We accept that value pricing will make a difference in a reasonably short space of time, but until that point there is, as a result of the SMC process, unequal access to available cancer medicines that every member in the chamber has hoped all their life to see being made available to alleviate certain cancers. I hope that, in the light of the reviews that have been conducted ahead of value pricing, the Government will be able to make access to those drugs for cancer and other conditions available by exception.

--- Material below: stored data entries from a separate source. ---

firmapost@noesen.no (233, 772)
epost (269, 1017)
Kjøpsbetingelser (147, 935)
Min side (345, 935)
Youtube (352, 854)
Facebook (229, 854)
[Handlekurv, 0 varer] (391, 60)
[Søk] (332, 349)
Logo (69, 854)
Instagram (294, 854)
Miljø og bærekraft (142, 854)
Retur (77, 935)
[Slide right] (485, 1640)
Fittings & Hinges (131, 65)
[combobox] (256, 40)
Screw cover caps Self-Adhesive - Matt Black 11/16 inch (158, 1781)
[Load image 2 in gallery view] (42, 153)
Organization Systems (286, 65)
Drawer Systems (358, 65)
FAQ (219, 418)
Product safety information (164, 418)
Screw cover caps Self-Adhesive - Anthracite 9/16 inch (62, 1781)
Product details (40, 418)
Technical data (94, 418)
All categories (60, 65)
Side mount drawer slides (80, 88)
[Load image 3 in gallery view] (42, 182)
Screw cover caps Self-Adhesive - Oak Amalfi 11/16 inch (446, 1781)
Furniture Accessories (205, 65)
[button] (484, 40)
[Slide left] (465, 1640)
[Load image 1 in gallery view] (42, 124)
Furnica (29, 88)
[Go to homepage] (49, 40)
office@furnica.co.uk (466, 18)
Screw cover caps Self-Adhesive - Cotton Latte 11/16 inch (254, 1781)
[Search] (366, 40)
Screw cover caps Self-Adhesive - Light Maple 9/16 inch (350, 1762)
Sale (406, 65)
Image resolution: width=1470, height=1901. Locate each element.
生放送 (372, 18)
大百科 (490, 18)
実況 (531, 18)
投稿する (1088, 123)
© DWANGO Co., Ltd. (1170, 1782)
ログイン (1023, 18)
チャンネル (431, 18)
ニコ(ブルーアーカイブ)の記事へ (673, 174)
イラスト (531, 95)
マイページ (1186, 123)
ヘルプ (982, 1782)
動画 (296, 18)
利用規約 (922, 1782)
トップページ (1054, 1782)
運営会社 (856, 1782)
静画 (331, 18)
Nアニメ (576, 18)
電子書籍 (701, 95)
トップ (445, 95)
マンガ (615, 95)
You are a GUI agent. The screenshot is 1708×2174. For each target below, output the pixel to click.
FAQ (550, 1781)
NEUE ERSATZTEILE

The cabinet secretary asked me how I would fund that. In its recent report, Audit Scotland identified £26 million of waste. Two councils that have blue-bag schemes managed to amass 2 tonnes of unused prescription drugs. Audit Scotland also tells us that, in the three years 2012 to 2015, medicines that will come off patent or which will become generic will release £316 million in the drugs budget in Scotland, with £26 million being released in the current year from a drugs budget of £1.5 billion. I believe that the funding exists in the same way that £21 million was made available from within those resources for the rare conditions medicine fund.
A new mechanism should be introduced that would, when a new standard of care for cancer or another condition is established outside current Scottish practice, enable a consensus application for funding to be made by Scottish physicians who can provide expert opinion within their clinical field. The Scottish Government could then enter commercial negotiations with the manufacturer to ensure best value, based on the true value that medicines bring to patients. That would ensure that Scottish patients could attain the same standard of care fairly and equitably across the country and would not miss out on the opportunity to benefit from innovative treatments.
Does Jackson Carlaw accept my earlier point that we cannot legitimately talk about benefit to patients without there being available all the trial data relating to medicines? That is why it is so crucial that all trial data for all medicines be made publicly available.
Mr McDonald made his point well, and I support it. However, we are talking about drugs that are available. In many respects, Scotland is one of the countries in Europe that affords less access than most other nations. We spend less per head on drugs, particularly on cancer drugs, to cure our population. The Government seems to be ready to make that move. Because of the way in which today’s debate has been conducted, and because of what has been said in the Health and Sport Committee, I sense that progress can be made.
On behalf of cancer patients across Scotland, Scottish Conservatives have stood behind them, and other members are also ready to make the commitment, so I hope that the reviews and the cabinet secretary’s leadership will mean that, when next we debate this issue, we will be debating progress in treatment of cancer in Scotland.